* _Exercise goal_
With pictures left out, copy exactly every line from the one containing "Task: Click the Caen city label" through the end of the material.

* _Input data_

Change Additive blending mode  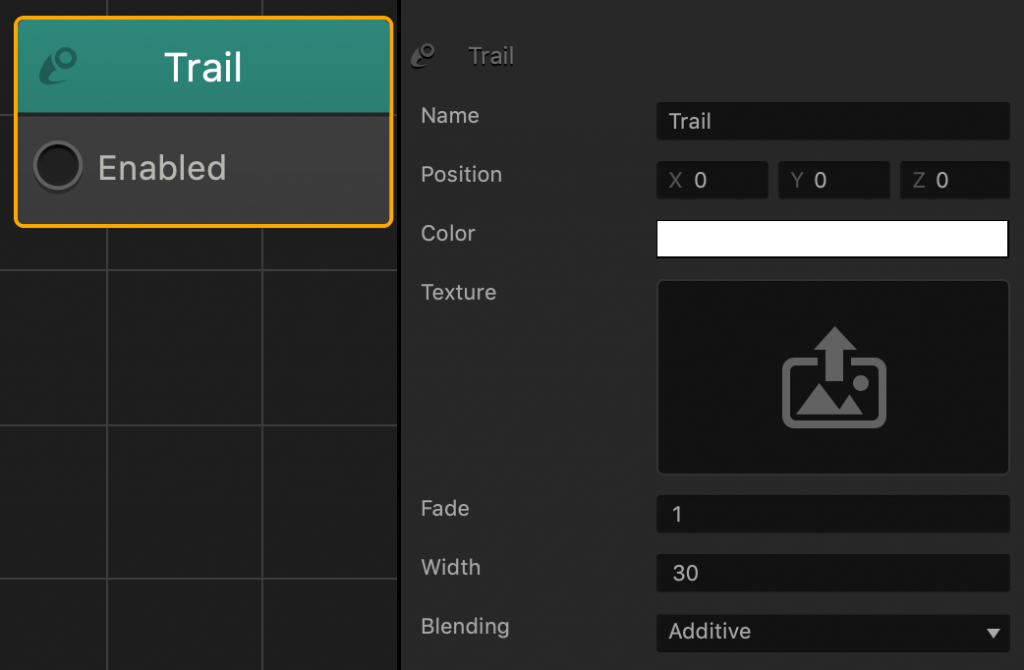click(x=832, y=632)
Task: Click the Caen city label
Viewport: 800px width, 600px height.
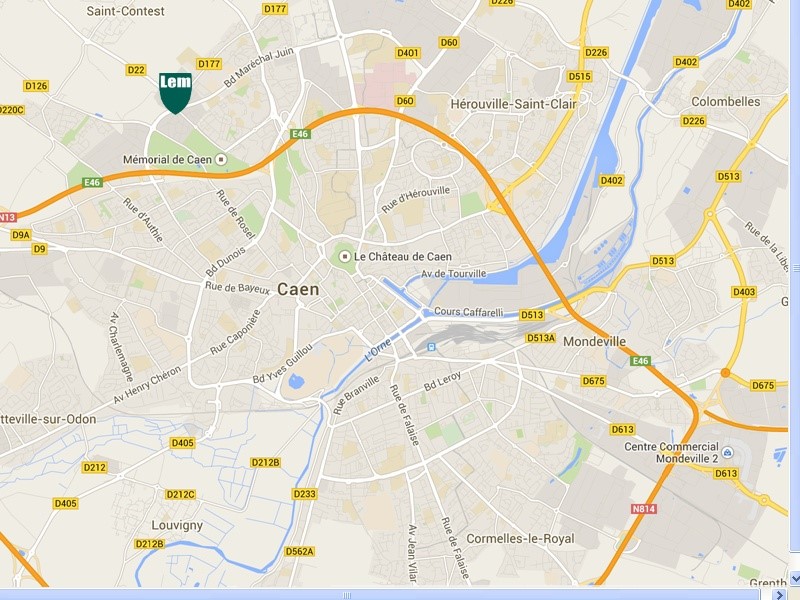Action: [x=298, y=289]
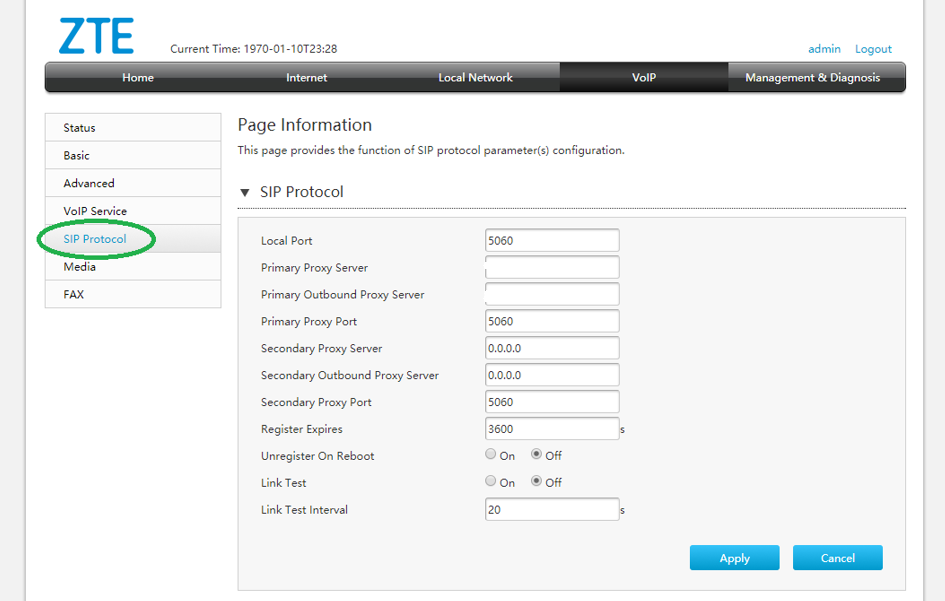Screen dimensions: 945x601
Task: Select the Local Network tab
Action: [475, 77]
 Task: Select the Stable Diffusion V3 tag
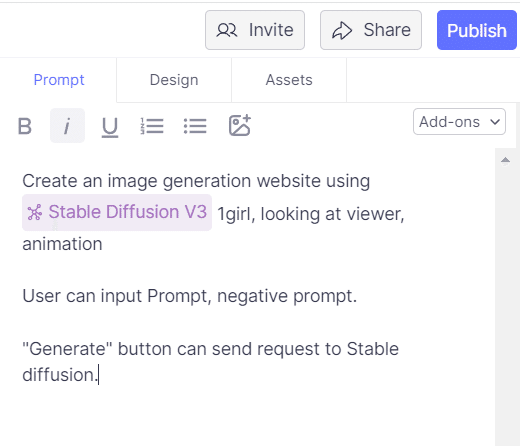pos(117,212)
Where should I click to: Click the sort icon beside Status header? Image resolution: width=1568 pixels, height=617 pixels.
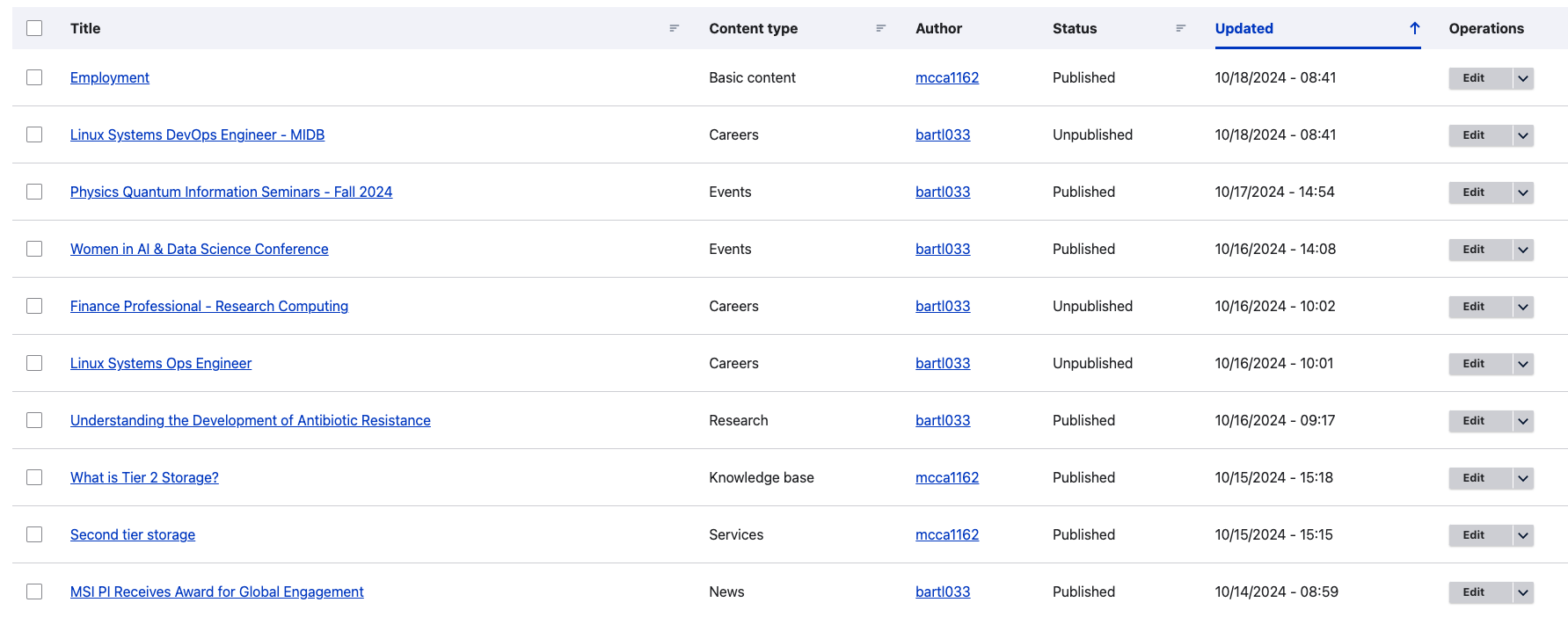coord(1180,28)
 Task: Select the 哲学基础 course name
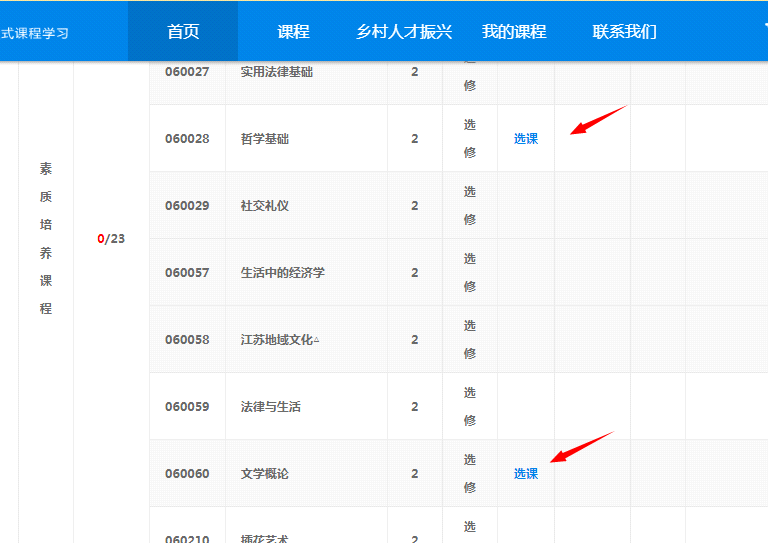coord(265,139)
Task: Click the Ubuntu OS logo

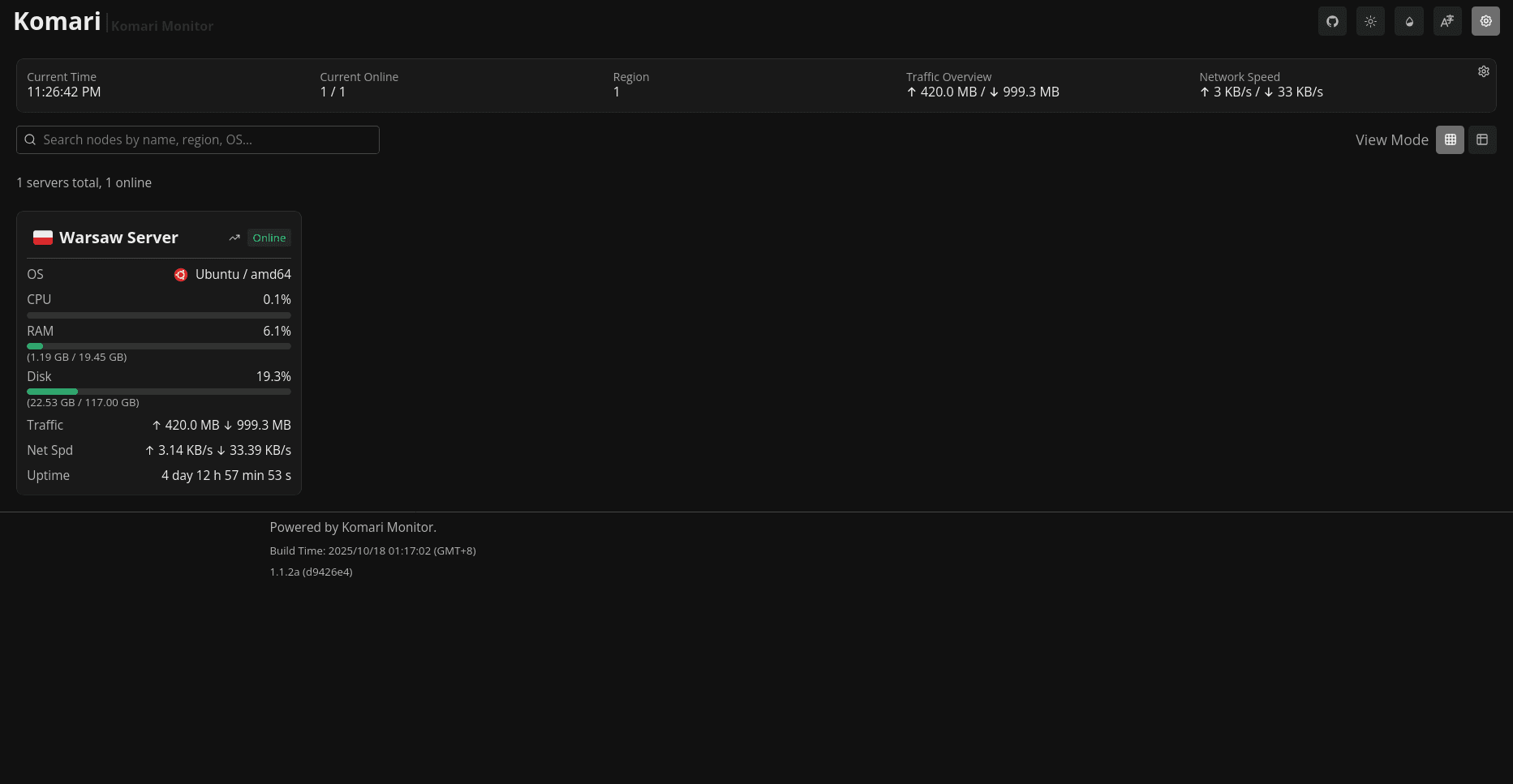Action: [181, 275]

* _Task response_
Task: Click the Caen city label
Viewport: 800px width, 600px height.
Action: [x=298, y=289]
Screen dimensions: 945x601
Task: Select the Local Network tab
Action: [475, 77]
 Task: Select the Stable Diffusion V3 tag
pos(117,212)
Where should I click to: Click the sort icon beside Status header? Image resolution: width=1568 pixels, height=617 pixels.
coord(1180,28)
 Task: Select the 哲学基础 course name
coord(265,139)
Task: Click the Ubuntu OS logo

Action: [181, 275]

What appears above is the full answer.